**Task instructions**. Please copy out every line of the records below that contains the word "dropdown", matching case exactly.
──────────────────────────────
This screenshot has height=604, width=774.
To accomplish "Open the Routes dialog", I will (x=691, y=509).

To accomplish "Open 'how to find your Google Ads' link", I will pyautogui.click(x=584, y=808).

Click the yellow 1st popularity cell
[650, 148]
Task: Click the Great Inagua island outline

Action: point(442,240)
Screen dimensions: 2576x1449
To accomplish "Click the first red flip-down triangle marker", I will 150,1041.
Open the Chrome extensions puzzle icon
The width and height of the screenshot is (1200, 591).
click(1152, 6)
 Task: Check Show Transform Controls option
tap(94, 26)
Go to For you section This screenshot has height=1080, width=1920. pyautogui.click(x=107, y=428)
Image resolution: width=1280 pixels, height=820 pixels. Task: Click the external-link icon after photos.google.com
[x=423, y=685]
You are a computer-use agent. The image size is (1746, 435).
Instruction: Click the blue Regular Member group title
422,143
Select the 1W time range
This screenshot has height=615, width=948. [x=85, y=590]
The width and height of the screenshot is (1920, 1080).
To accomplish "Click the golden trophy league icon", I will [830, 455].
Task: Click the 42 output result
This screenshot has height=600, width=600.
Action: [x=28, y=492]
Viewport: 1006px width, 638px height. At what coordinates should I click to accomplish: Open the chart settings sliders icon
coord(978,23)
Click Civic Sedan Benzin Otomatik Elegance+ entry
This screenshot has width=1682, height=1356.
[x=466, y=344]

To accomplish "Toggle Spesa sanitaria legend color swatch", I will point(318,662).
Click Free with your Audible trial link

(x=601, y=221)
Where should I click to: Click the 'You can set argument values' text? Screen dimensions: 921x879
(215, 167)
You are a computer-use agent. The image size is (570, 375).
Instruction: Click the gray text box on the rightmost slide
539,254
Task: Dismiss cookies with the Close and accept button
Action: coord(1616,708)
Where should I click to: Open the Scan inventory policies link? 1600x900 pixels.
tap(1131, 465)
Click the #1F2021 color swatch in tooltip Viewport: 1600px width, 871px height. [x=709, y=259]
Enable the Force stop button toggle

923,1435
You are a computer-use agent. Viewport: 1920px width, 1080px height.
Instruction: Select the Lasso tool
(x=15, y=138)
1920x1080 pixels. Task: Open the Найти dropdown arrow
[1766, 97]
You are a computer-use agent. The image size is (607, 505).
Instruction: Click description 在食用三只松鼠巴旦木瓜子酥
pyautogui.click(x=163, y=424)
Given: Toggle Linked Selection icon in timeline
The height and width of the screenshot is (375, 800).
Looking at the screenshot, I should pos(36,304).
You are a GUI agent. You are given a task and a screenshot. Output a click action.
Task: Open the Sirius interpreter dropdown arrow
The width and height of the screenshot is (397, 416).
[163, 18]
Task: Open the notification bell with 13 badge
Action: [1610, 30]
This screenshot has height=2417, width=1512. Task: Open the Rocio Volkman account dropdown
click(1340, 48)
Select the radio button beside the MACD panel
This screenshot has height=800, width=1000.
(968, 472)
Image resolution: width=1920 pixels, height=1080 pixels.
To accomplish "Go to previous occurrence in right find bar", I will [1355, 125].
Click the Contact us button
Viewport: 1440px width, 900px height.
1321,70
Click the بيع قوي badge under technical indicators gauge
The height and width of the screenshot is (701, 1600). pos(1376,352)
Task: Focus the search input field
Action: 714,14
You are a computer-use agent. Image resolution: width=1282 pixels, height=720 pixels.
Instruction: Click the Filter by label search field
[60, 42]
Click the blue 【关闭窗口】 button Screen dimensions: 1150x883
──────────────────────────────
**Exercise response**.
1920x1080 pixels. Task: Open the Найти dropdown arrow
Task: Open the Sirius interpreter dropdown arrow
This screenshot has height=2417, width=1512. Task: Open the Rocio Volkman account dropdown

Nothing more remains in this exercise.